Our first-half sales fell to 651.7 billion yen, down 15.7 billion yen from the previous year result. The addition of Food Business, Soft Drinks Business achieved sales growth on solid sales of core brands and the addition of Rokko no Oishii Mizu mineral water. However, the positive results from these two divisions were not enough to offset a drop in sales at Alcoholic Beverage Business in the wake of the Great East Japan Earthquake and lower sales at the Overseas Business following the sale of Haitai Beverage.
Despite the decline in sales, we were able to increase operating income by 11.8 billion yen to 36.4 billion yen. The Alcoholic Beverage Business managed to boost profits by increasing efficiency through less spending on advertising and sales promotions. In addition, the Soft Drinks Business supplemented increased sales volume with cost cuts, and the sale of Haitai Beverage removed its red ink from the accounts of the Overseas Business.
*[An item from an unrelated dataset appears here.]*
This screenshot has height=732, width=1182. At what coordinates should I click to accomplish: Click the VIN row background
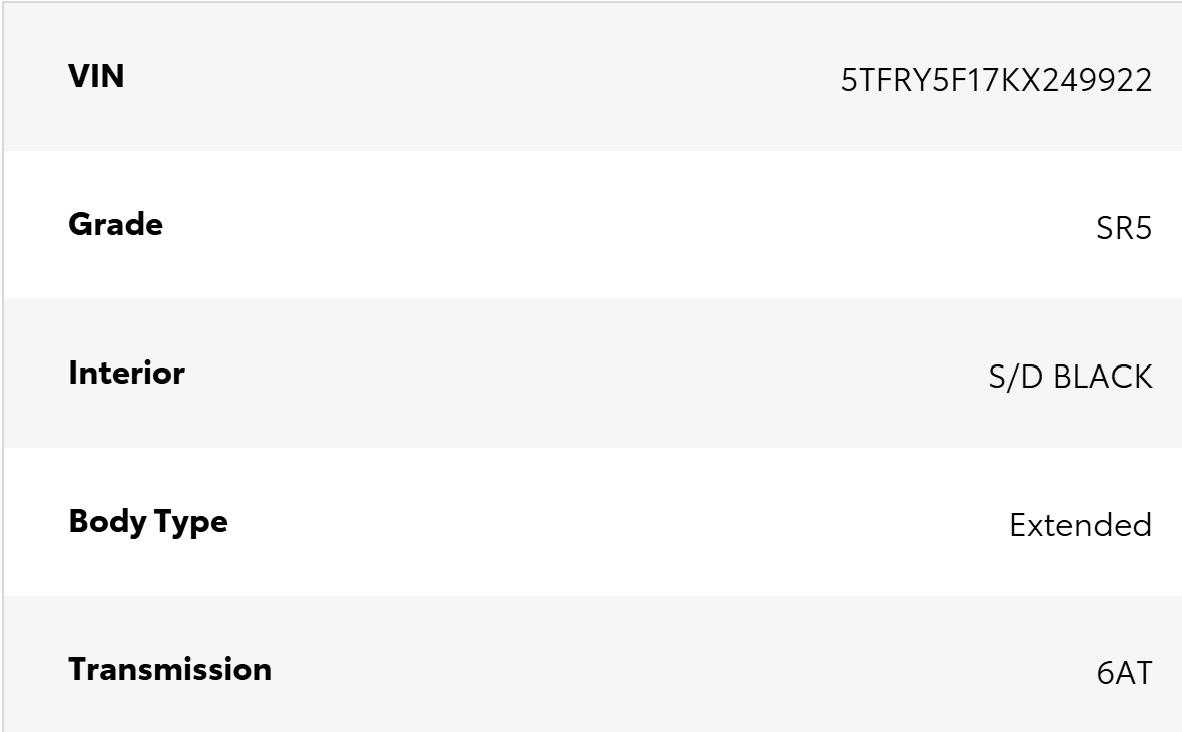(x=593, y=77)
Among non-operating items, equity-method income fell because we reduced our holdings in Tingyi-Asahi Beverages from 40% to 32% last December. This combined with forex-related losses led to a 1.4 billion yen drop in non-operating income. However, we also posted a 3.2 billion yen gain on forex contracts related to M&A funds. As a result, net non-operating income totaled 1.6 billion yen, supporting a 13.4 billion yen increase in first-half ordinary income to 10.6 billion yen.
Extraordinary losses, meanwhile, expanded by 13.6 billion yen owing to a 14.0 billion yen charge for disaster-related expenses. Nonetheless, the gain at the ordinary income level combined with lower corporate taxes boosted our net income to 16.3 billion yen, 0.7 billion yen more than a year earlier.